### DIRECTIONS FOR THIS TASK
Nothing but the lines below from the one holding "This screenshot has" up to and including the one holding "Select the JsonPath Expression property name" should be copied, exactly and without pictures.

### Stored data
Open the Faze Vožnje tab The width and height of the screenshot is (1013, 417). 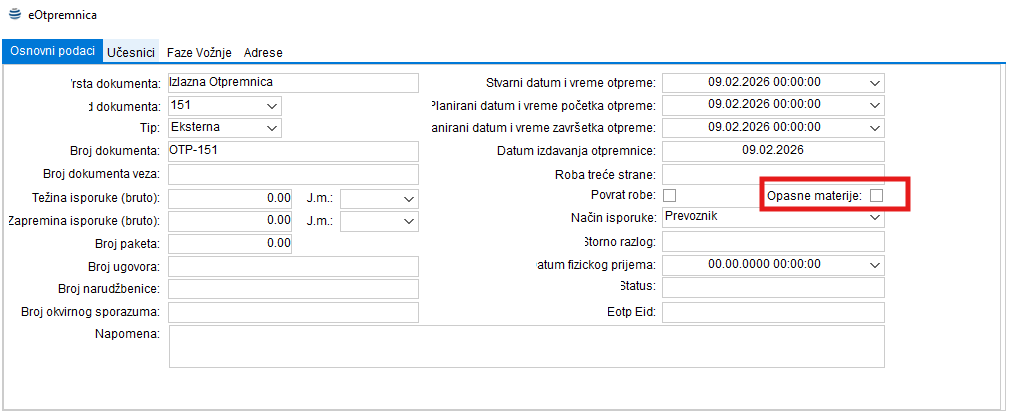[200, 51]
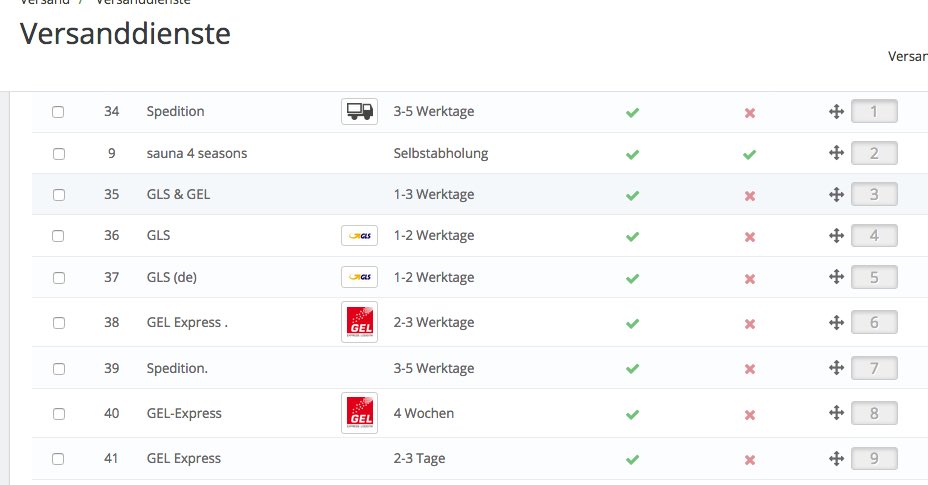
Task: Click the second green checkmark for sauna 4 seasons
Action: click(x=749, y=154)
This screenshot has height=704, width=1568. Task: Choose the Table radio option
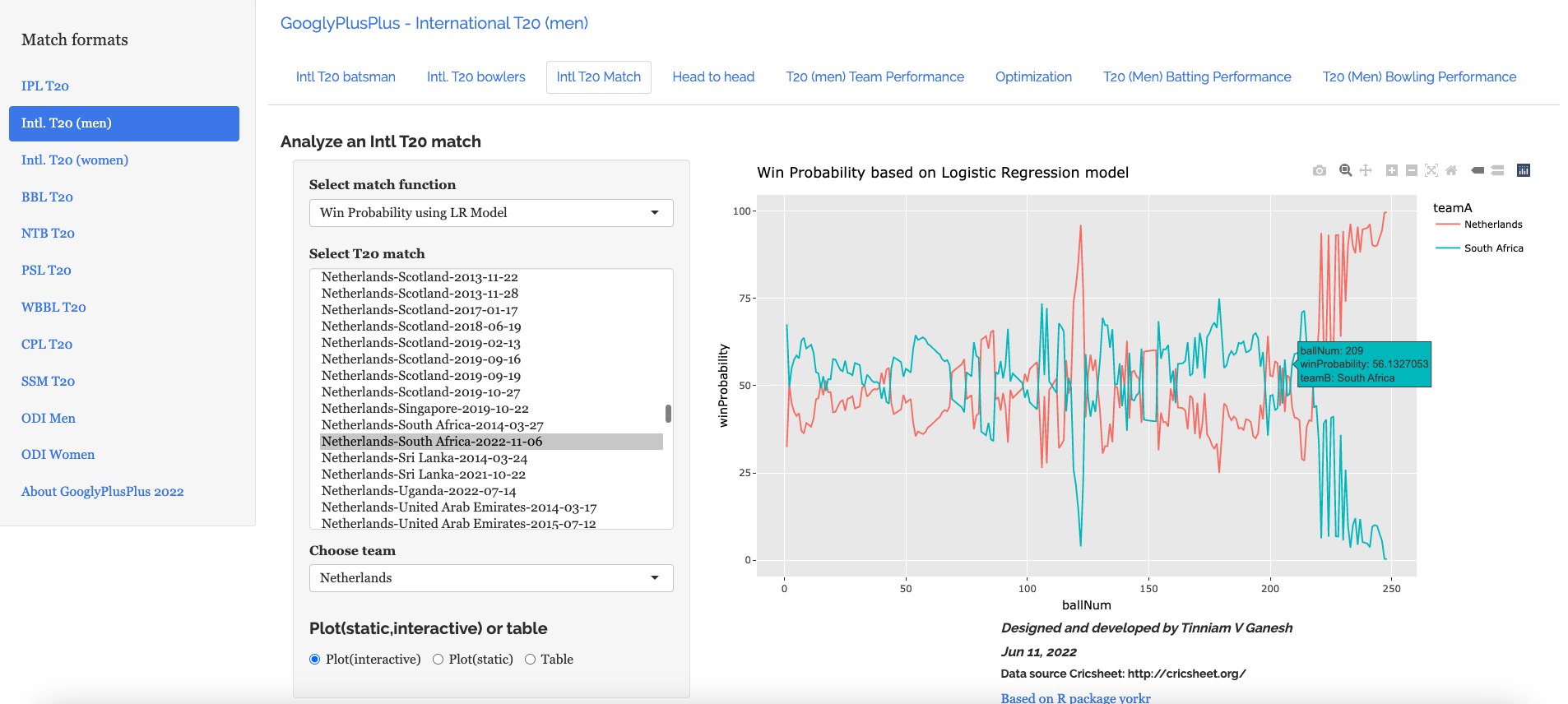click(531, 660)
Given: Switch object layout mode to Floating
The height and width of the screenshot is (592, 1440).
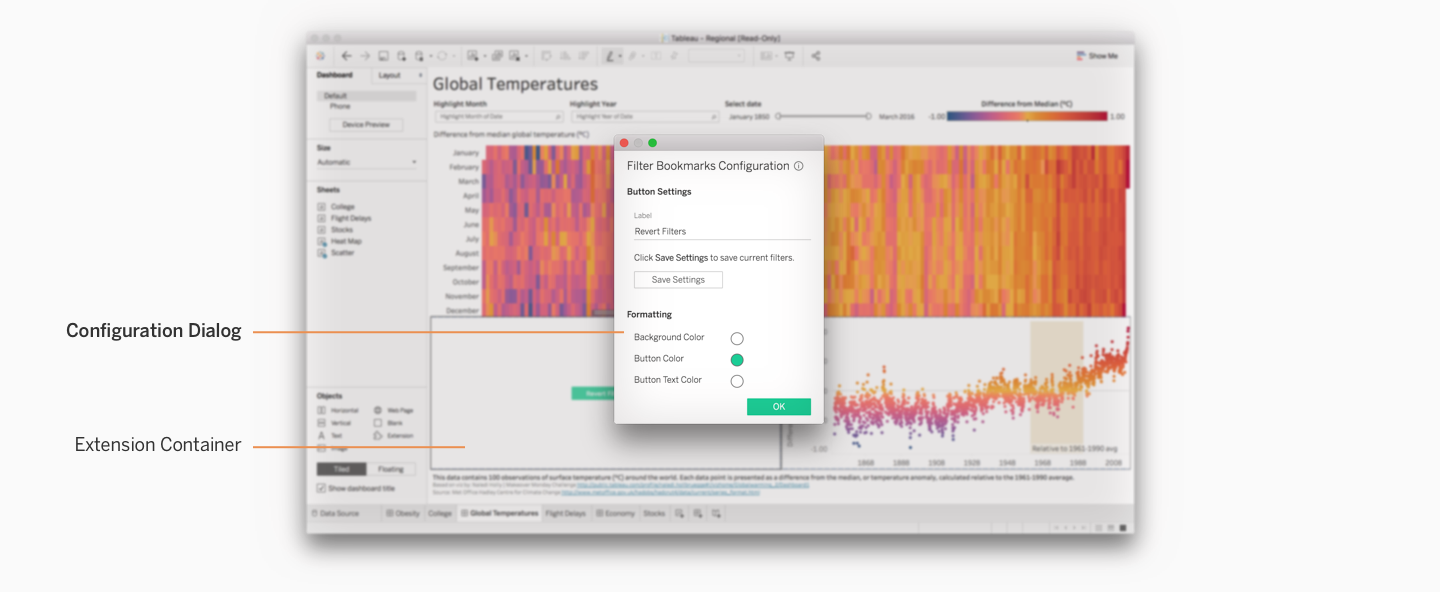Looking at the screenshot, I should pyautogui.click(x=390, y=469).
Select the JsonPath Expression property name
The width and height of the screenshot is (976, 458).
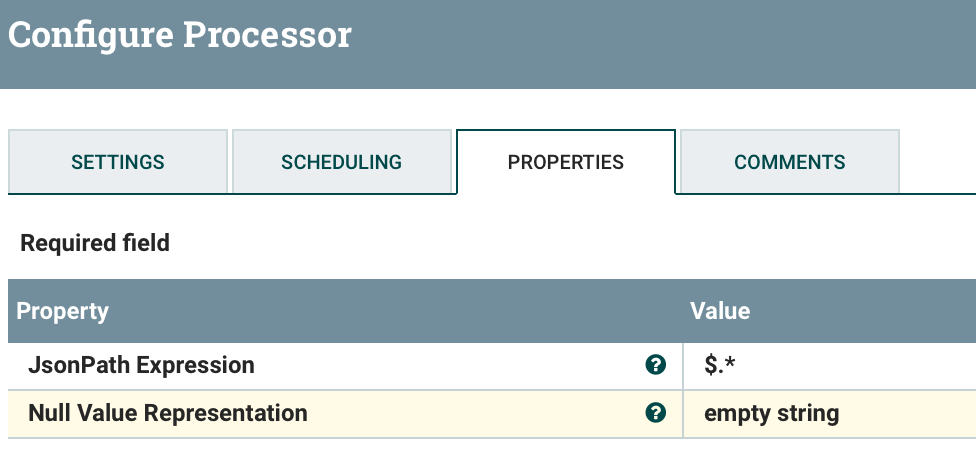(141, 366)

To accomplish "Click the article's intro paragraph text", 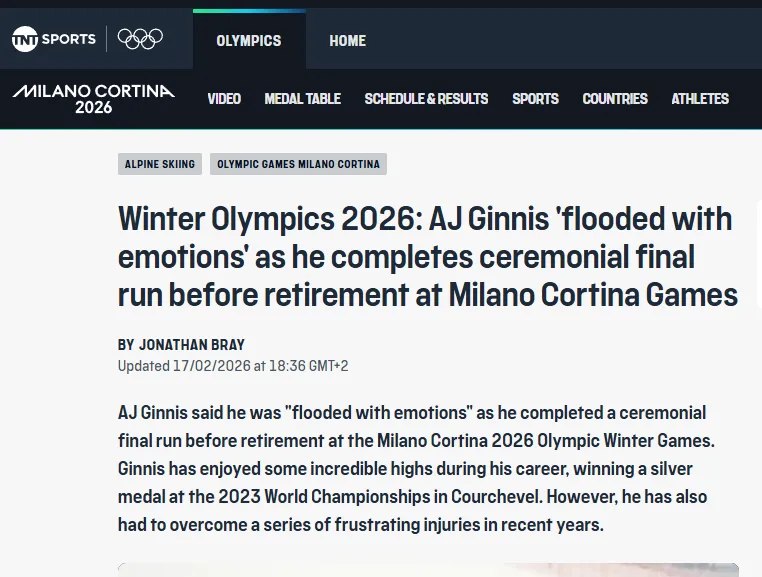I will [412, 469].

### SOLUTION FOR THIS TASK
This screenshot has height=704, width=1568. Task: Choose the Table radio option
click(531, 660)
Given: Switch object layout mode to Floating
The height and width of the screenshot is (592, 1440).
Looking at the screenshot, I should pyautogui.click(x=390, y=469).
Select the JsonPath Expression property name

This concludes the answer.